Dişiden ayrılan yavrular çok geçmeden, ilginç bir yöntem kullanarak dört bir yana dağılır. Birçoğu çit, çalı, kazık gibi yüksekçe bir yere çıkar, karın bölümlerini kaldırarak ince paraşüt iplikçiklerini salar. Rüzgâr estiğinde bu iplikçiklerin yardımıyla uzak yerlere doğru yolculukları başlar. Paraşütlerin yavruları çok yükseklere çıkardığı ve 350 km kadar uzağa sürükleyebildiği saptanmıştır. Aynı yöntemi bazen küçük erişkin örümcekler de kullanır. Kertenkele, kurbağa ve bazı kuşlar gibi birçok hayvan böceklerin yanı sıra örümcekleri de yer. Bazı yabanarısı türleri yumurtalarını yalnız örümceklerin üzerine bırakır. Çeşitli örümcekler de kendilerini korumak için özenli yuvalar yapar. Kapılı örümcekler toprakta bir oyuk açar, açtıkları oyuğun girişini dal parçaları ve toprakla gizler, ipekten yapılmış bir kapıyla kapatırlar. Bazıları da, düşmanlarından korunmak amacıyla, başka bir kapısı olan ikinci bir yan yol açar. Sıcak ülkelerde yaygın olan bu örümceklerin birkaç türü Türkiye’de de yaşamaktadır.
Avrasya’da bulunan su örümceği (Argyroneta aquatica) öbür örümceklerden önemli bir yapı farklılığı göstermemekle birlikte, su yaşamına uyarlanmış tek örümcek türüdür. Zamanını büyük ölçüde su birikintilerinin ve göllerin dibinde geçirir ve çan biçiminde örüp su bitkilerine tutturduğu ağın içinde yaşar. Yuva, suyun yüzeyinden alarak tüyleri arasında taşıdığı havayla doludur. Gövdesi sürekli bu hava katmanıyla sarılı olduğundan suda gümüş gibi parlar. Dişiler yumurtalarını da havayla dolu çanın içine bırakır.
Tehlikeli Örümcekler
Bazı örümceklerin zehri insanları acılar içinde kıvrandıracak ya da öldürebilecek ölçüde güçlüdür. Bunlardan biri olan saatli karadul (Latrodectus maetans) yeryüzünün birçok sıcak yöresinde yaşar. Karın bölümünün altında bulunan, kum saatine benzer kırmızı lekenin dışında parlak siyahtır. Dişilerin uzunluğu 2,5 santimetreyi aşabilir. Erkek dişinin yaklaşık dörtte biri uzunluğundadır ve çiftleşmeden sonra dişi tarafından genellikle öldürülüp yendiğinden pek az görülür. Dişiler yumurtalarını beklerken saldırmaktan kaçınmazlar; ama bunun dışında oldukça ürkektirler ve tehlike karşısında çoğu kez kaçmayı yeğlerler. Karadulların yeryüzünün sıcak kesimlerine dağılmış birçok türü vardır.

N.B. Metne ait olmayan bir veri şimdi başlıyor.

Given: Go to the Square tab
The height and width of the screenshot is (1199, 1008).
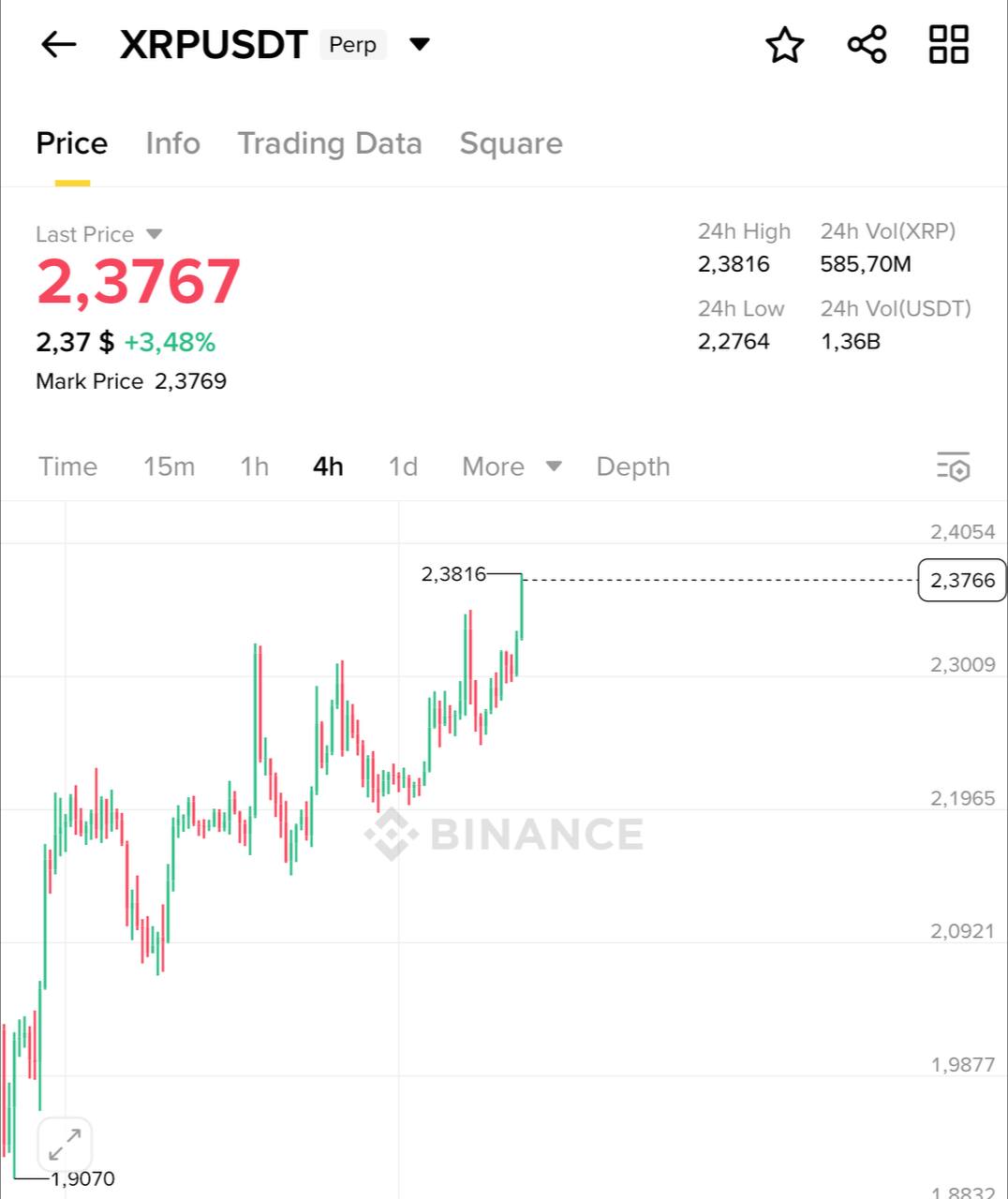Looking at the screenshot, I should [511, 143].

Avustralya’da yaşayan ve huni biçiminde ağlar ören bazı örümcekler çok zehirli, siyah ve kalın gövdelidir. Saldırgan davranışlar gösteren bu örümcekler daha sokmadan zehir çengellerindeki zehir damlacıkları görülebilir.

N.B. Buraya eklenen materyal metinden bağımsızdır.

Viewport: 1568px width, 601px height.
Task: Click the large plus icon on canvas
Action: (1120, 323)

İlk kez kurt örümceklerinden Avrupa’nın güneyinde yaşayan bir türe verilen tarantula adı daha sonra birçok iri örümcek için de kullanılmıştır. Bu iri, kalın bacaklı ve kıllarla kaplı örümceklerden bazıları yeryüzünün en küçük kuşlarından kolibrileri öldürüp yer. Kuş yiyen örümceklerin zehri pek güçlü değildir. Ama ister canlı, ister ölü olsun, dokunulduğunda deriye saplanan kılları kan zehirlenmesine yol açabilir. Bu örümcekler 15 yıl kadar yaşarsa da, çoğu örümceğin ömrü yalnızca bir yıldır.